For the large 18 metre dome installation Spinifex is creating for the 2019 Avalon Airshow, it required content from a touch tablet to interact with animation projected onto the inside of the immersive dome. We made the decision to re-create the existing 16:9 animated video into a real-time environment, where we then placed a 3D animated character who interacted with the real-time content. The entire projection could have been pre-rendered, but real-time gave us the flexibility to alter the environment and tweak character animation with much more agility.
Real-time won’t suit all projects, but even if we don’t create in real-time, the pre-visualisation/ideation stage of the process can be enhanced by using a real-time engine. We’ve found that being able to quickly iterate ideas and concepts with directors, agencies and clients is invaluable. They can see immediate change without having to wait for long renders, and this design flexibility can lead to surprising outcomes that are only discovered through experimentation and iteration – a luxury that traditional processes often don’t afford.
Another key advantage of using real-time is adaptability. A traditional production pipeline involves a linear process where each stage needs a lock off on all elements before moving onto the next production phase. In complex CG or composited films, these lock offs can make changes expensive and laborious with many of the early production stages needing to be revisited in order to make changes to the final film.
With real-time rendering, previews are possible in the matter of minutes/hours, not hours/days; and clients reap the benefit of greater peace of mind in what can often be a process requiring several leaps of faith. Real-time allows for many of the production phases to happen at the same time, leading to creative collaboration between teams rather than each artist or technician only working on their part of the production. This results in better work all round with more adaptability to client requests.
Our most recent VR experience could have been created as pure three-dimensional animation, but we decided to create it in real-time using the Unity platform – for several reasons.
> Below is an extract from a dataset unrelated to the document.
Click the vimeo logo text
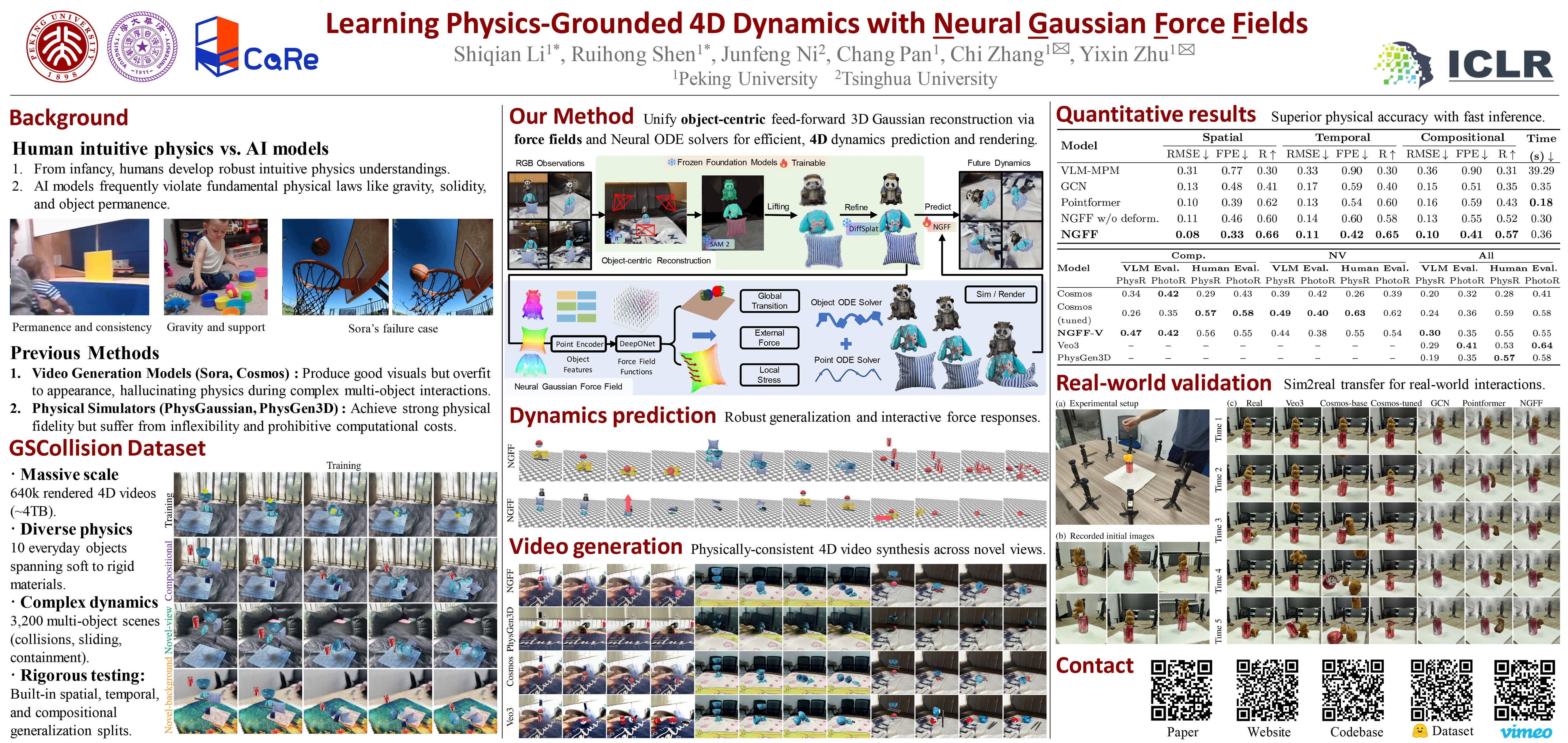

First, the creative treatment required different worlds made entirely of individual glowing lights. Particle systems require huge amounts of processing power to render, but in Unity they are easily manipulated, revised and rendered in real-time. Unity also allowed our real-time artist to create an animatic in just a few days which was then worked on by multiple artists to revise architecture, character animation and messaging at the same time – meaning that the animatic has been updated every day. Instead of a client having to wait until very late in the production process to see what their project will actually look like, real-time pipelines allow them to see how their project is going to look much earlier in the process.
As well as adaptability, innovation and flexibility, real-time technologies ensures longevity of a project. Although some optimisation of the content might be required, your project can be made interactive, gamified or even fully VR without having to start from scratch – extending its use and therefore the client’s investment.
Up until recently, the very mention of game engines has conjured images of low-poly, low-grade visual fidelity and quality. As the technology has evolved, we are at the stage where real-time has the ability to reach very close to photo-real results. This has seen artists who are experts in traditional graphics packages migrating over to real-time platforms, knowing that mastering these new skills are also future-proofing their own careers.
As storytellers and content creators, we shouldn’t ignore real-time technologies. They should be seen as helping traditional content creation to evolve into something more flexible and inclusive, which will benefit all stakeholders, including the clients who are paying for their stories to be told.